Here some more pics.































Ride on
Chris


----------



## BikeSATORI (Mar 20, 2004)

I want that front hub! lookin' very smooth.

seatclamp looks exactly like a Coalition one I have...


----------



## ChrisLeafCycles (Oct 2, 2007)

We designed the our Sputnic Front Hub for DJ. There is no mount for a disc on it so you can put in the spokes on both sides in the same direction...that makes the front wheel stronger.

Ride on
Chris


----------



## aggiebiker (Apr 18, 2006)

those rims look taaaaasty...


----------



## derfernerf (Jun 25, 2006)

what size rise are those bars? and how much will they be?

all those products look sick, i like the rims too


----------



## ChrisLeafCycles (Oct 2, 2007)

The rize of the bar is 3.25" and the price is $59.


----------



## j2thec (May 5, 2007)

Good clean looking products, I'm really digging the mint green!


----------



## urbanfreerider (Aug 13, 2007)

I love those frames... And that seat is sick too. Do you guys have on online website?


----------



## asianprideryder (Apr 21, 2007)

damn. some really nice parts.
likin those blue rims too....if only i could get that to match the color scheme on the bike...


----------



## BikeSATORI (Mar 20, 2004)

ChrisLeafCycles said:


> We designed the our Sputnic Front Hub for DJ. There is no mount for a disc on it so you can put in the spokes on both sides in the same direction...that makes the front wheel stronger.
> 
> Ride on
> Chris


why can't you lace a disc hub like that? I'm not sure where you were going with that comment, confused me a bit... 
but yeah, it's just like a profile, last, or npj non-disc rim... cleaner looking and with no iso bolt mounts, you have wider flange spacing, which means you can build the wheel with zero offset or dish, which leads to wider triangulation, which equals a stronger wheel.  and it looks trick! haha.  
Great to see more options. Just curious, if I were seriously interested in one of those hubs, could I just order from you?


----------



## ChrisLeafCycles (Oct 2, 2007)

yes exactly....I meant the better triangulation! And yes...you can order all products over me! I work for the distribution here in the US. I´m German so that´s why my english isn´t that good.


----------



## bbrz4 (Jun 12, 2007)

lol when i was waiting for the pictures to pop up i was thinking "man that green frame and bar combo would loook mint with an green argyle"  

and there it is


----------



## bbrz4 (Jun 12, 2007)

and 15.9" stays arent that long , thats the same as an STP


----------



## Jervis.G (Sep 17, 2007)

Here's another built up d.one:










This is the first and only d.one to come into Australia.


----------



## ChrisLeafCycles (Oct 2, 2007)

Yes that´s right! That is the first and only one in Australia so far. But I think that dude sold it already or he wants to sell it!

Ride on
Chris


----------



## Jervis.G (Sep 17, 2007)

Yeah he had an amazingly long build-up thread on www.farkin.net and when he finally finished it, he put it up for sale Mmmm I might even buy it

It confuses me that Leafcycles came to Australia before they got to the USA....


----------



## tibug (Dec 5, 2006)

urbanfreerider said:


> I love those frames... And that seat is sick too. Do you guys have on online website?

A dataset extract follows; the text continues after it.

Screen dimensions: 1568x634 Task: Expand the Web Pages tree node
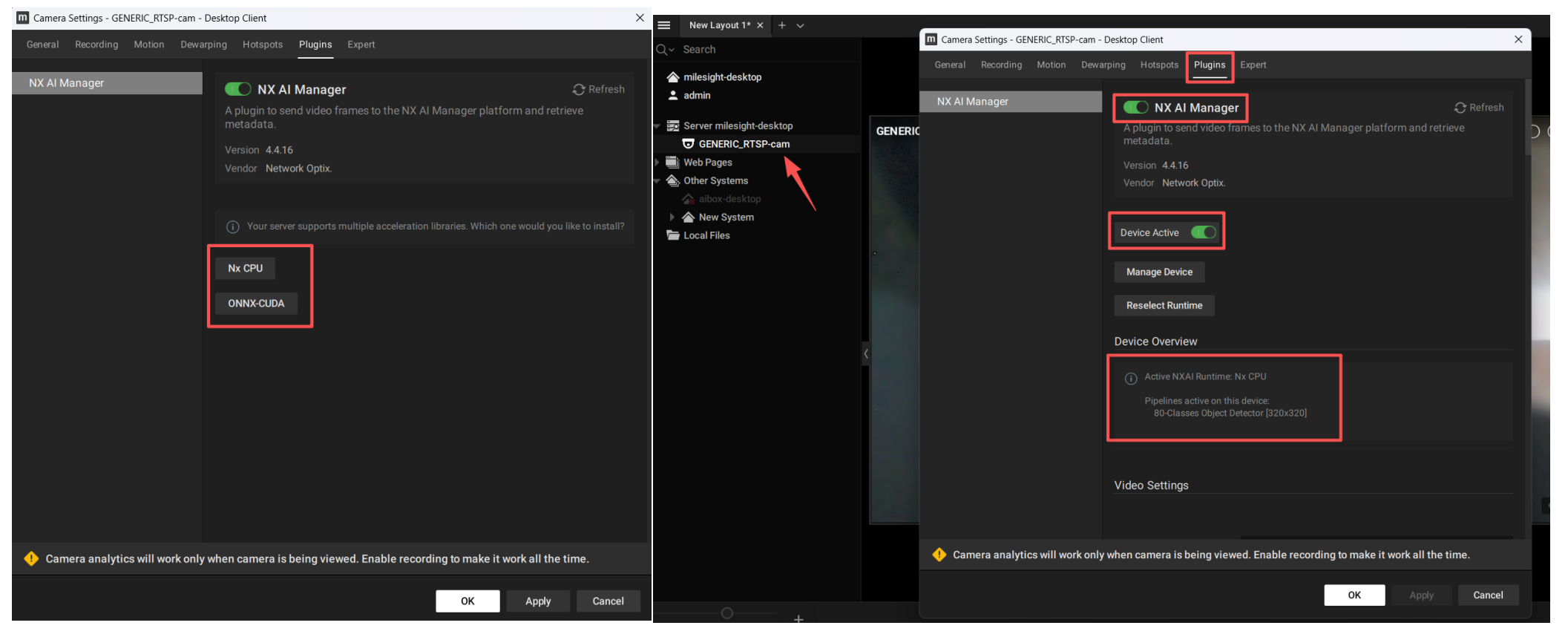click(x=657, y=162)
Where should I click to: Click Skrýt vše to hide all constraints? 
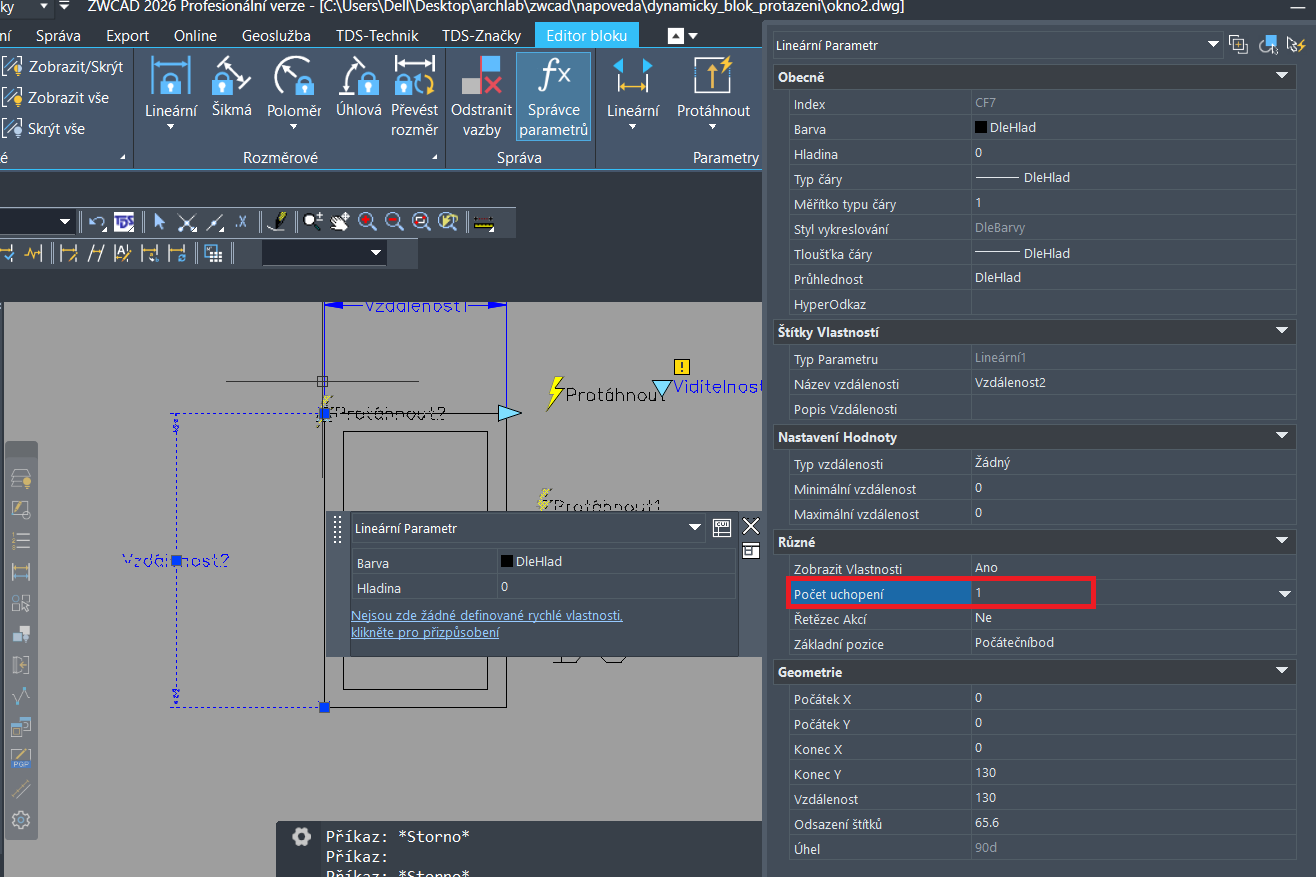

Nope. They have an offline one though...

I'm diggin those high rise bars! If I had the money, I'd be looking at the d. one!

Tim


----------



## mesier (Jun 5, 2007)

I like that bar, grips and saddle.
Can you ship its to Russia?


----------



## BikeSATORI (Mar 20, 2004)

Jervis.G said:


> It confuses me that Leafcycles came to Australia before they got to the USA....


yeah, and what about Last and NPJ, and others as well?


----------



## BIKESerFUN (Sep 5, 2007)

good product. good luck. I hope a good product makes it. Im tired of all this crappy ish breakin and bending and getting bought over and over. Rock on good people. Rock on.


----------



## the_godfather (Jan 19, 2007)

The Agency said:


> For the metric clueless...
> 
> BB Height: 12.8"
> Chainstay: 15.9" - 16.9"
> ...


its the same weight as a ToP though. i think.


----------



## ChrisLeafCycles (Oct 2, 2007)

Hey,

of course we can ship to Russia. We send you the stuff directly from our warehouse in Germany.

Ride on
Chris


----------



## BikeSATORI (Mar 20, 2004)

the_godfather said:


> its the same weight as a ToP though. i think.


new '08 upgraded ToP is under 6. JMH, a user on here weighed in his at like 5lb 15oz or so if I remember correctly.


----------



## ChrisLeafCycles (Oct 2, 2007)

All the Leafcycles parts can be ordered directly from Leafcycles in Germany. I just talked to the headquarter there and they said that they will ship the parts to the US. The US distribution of Leafcycles will start in summer 2008. Go and check the Leafcycles website http://www.leafcycles.eu. They speak english. But you guys can also ask me for any questions you may have.

Ride on
Chris


----------



## Jervis.G (Sep 17, 2007)

BikeSATORI said:


> yeah, and what about Last and NPJ, and others as well?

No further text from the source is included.